Y es que en seguida entendí que aquella vida no era la que yo quería. En seguida me di cuenta (quizá porque ya lo sospechaba y lo temía) de que el mundo en que ahora vivía era un mundo artificial e intrascendente, una sucesión de círculos comunicados entre ellos, pero aislados de la vida de la gente en general, en los que, como en la descripción de Dante, se dividen el limbo y el infierno. La comparación la hizo Suso, cómo no, algunos años más tarde, a propósito de la noticia que publicaban todos los periódicos sobre la decisión de la Iglesia de suprimir el infierno de su doctrina, después de siglos de usarlo como amenaza. Al Papa lo que le pasa, dijo Suso, tras leerla, es que no conoce la vida literaria madrileña.

Como de costumbre, a Suso no le faltaba razón en eso. Como tampoco le faltaba, por supuesto, esa dosis de ironía imprescindible para sobrevivir dentro de aquel mundo, aunque fuera, como él, como espectador. Justo todo lo contrario de lo que le sucedía a Mario, que se tomaba completamente en serio aquel mundo, quizá llevado por su ambición o por su concepción casi religiosa de la literatura.

A mí me pasaba igual, pero por causas muy diferentes. Por carácter, sobre todo, pero también por ese temor que me acompaña desde pequeño a defraudar a la gente que, por la razón que sea, se te acerca, a ti o a tu obra, aparentemente con admiración. Aunque eso no es siempre así. Hay veces en que, al contrario, su aparente admiración esconde otras intenciones, no siempre reconocibles o confesables en alta voz. Cosa que me desconcierta mucho y que me llena de desazón cuando ocurre, pero que me descorazonaba aún más cuando comencé a moverme por aquel mundo que Cuesta y Suso consideraban, cada uno por razones diferentes, el infierno, pero que para mí tenía aún todo el atractivo de los lugares desconocidos y de los mundos cerrados que no están al alcance de cualquiera. Si bien que mediatizado por el temor que, al mismo tiempo, me producía.

El atractivo se desvaneció muy pronto. Tan pronto como lo conocí por dentro y confirmé todas mis sospechas; unas sospechas alimentadas a lo largo de muchos años de imaginarlo y de criticarlo y que contrastaba ahora con la realidad. Y eso que, desde el primer momento, parecía que todos se habían confabulado para hacerme sentir uno más en él.

Pero en ningún momento pudieron conseguirlo. Por más que lo intentaron unos y otros, desde la propia Corine, que ahora me trataba como antaño a Pepe Rubio y a Alvarado y me invitaba a todas sus fiestas, incluso a las más privadas, al último de los críticos, yo nunca me sentí bien entre ellos ni partícipe de aquel mundo del que, en teoría al menos, había entrado ya a formar parte. Al contrario, cuanto más lo conocía, más fuera de él me sentía, pese a que, por educación o miedo, disimulara mis sentimientos.
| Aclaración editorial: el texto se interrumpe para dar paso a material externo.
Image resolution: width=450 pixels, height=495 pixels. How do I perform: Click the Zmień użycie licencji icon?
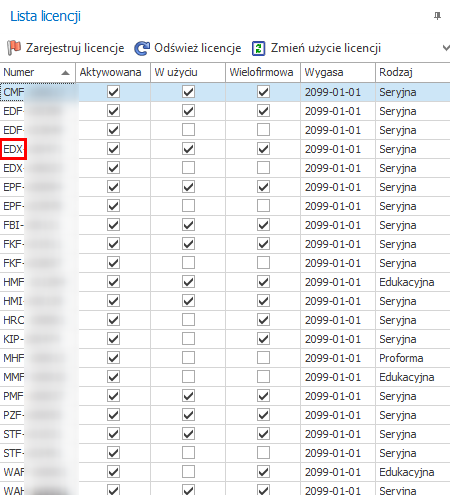(259, 48)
Pero éstos eran los que eran. E iban acentuándose a medida que conocía aquel mundo y, sobre todo, a algunas personas, pintores principalmente, que para mí habían sido modelos a seguir en algún tiempo y que descubría eran tan vulgares y tan mediocres como la mayoría. Y lo mismo podía decir de los galeristas, y de los críticos, y de los coleccionistas. Todos unidos y confundidos por una espesa madeja cuyo hilo conductor era el poder y que se creían por ello los elegidos por una sociedad que los admiraba.